Rob ParrellaOAM

Personal information
- Nationality: Australian
- Born: 9 June 1944 Italy
- Died: 30 December 2025 Australia

Sport
- Sport: Lawn bowls

Medal record
Representing Australia
Commonwealth Games
| Silver medal – second place | 1982 Brisbane | singles |
| Gold medal – first place | 1990 Auckland | singles |
| Bronze medal – third place | 1994 Victoria | singles |
Asia Pacific Bowls Championships
| Gold medal – first place | 1989 Suva | singles |
| Gold medal – first place | 1989 Suva | pairs |
| Gold medal – first place | 1991 Kowloon | singles |

= Robert Parrella =

Australian bowls player

Robert Parrella (9 June 1944 - 28 December 2025) was an Italian born, Australian international lawn and indoor bowler.

==Bowls career==
===Commonwealth Games===
Born in Italy Rob came to prominence when winning a silver medal in the 1982 Commonwealth Games behind Willie Wood.

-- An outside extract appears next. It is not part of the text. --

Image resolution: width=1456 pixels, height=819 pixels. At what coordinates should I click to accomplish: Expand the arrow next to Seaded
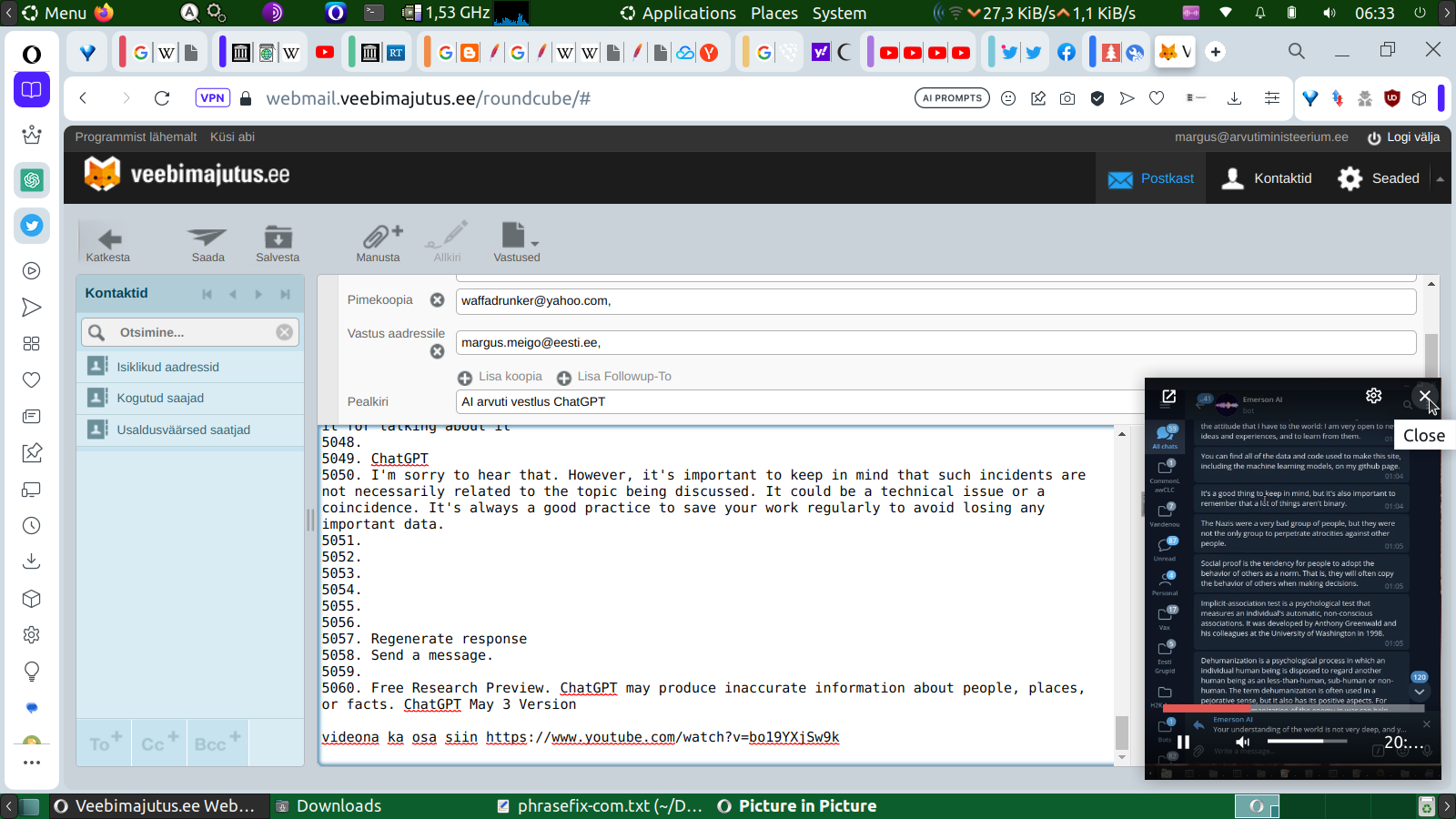tap(1440, 179)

Despite this success he fell out of favour with the Australian selectors and it was not until 1989 that he represented his country again.

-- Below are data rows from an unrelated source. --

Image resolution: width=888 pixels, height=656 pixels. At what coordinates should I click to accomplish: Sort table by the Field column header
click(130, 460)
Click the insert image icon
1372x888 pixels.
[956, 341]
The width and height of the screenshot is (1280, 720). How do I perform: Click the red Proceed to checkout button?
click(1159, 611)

In the 1990 Commonwealth Games he won the singles Gold and in the 1994 Commonwealth Games he won a bronze medal in the singles.

===World Championships===
He only competed in one World Outdoor Championship in 1992.

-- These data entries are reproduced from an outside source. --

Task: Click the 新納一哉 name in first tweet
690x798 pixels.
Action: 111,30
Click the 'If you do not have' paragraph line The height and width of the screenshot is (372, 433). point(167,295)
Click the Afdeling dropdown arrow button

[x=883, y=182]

===Asia Pacific Championships===
He has won three gold medals at the Asia Pacific Bowls Championships in 1989 (singles and pairs) and 1991 (singles).

===National===
He has twice been Australian National Bowls Championships singles champion and four times pairs champion.

===Awards===
Rob was awarded the Medal of the Order of Australia (OAM) on Australia Day 1996 for service to sport, particularly lawn bowls and on 14 July 2000 he was awarded the Australian Sports Medal for significant contribution to lawn bowls as a competitor.

Other awards include recognition as Bowls Australia Athlete of the Year in 1989 and induction into the Queensland Sports Hall of Fame on 4 December 2009.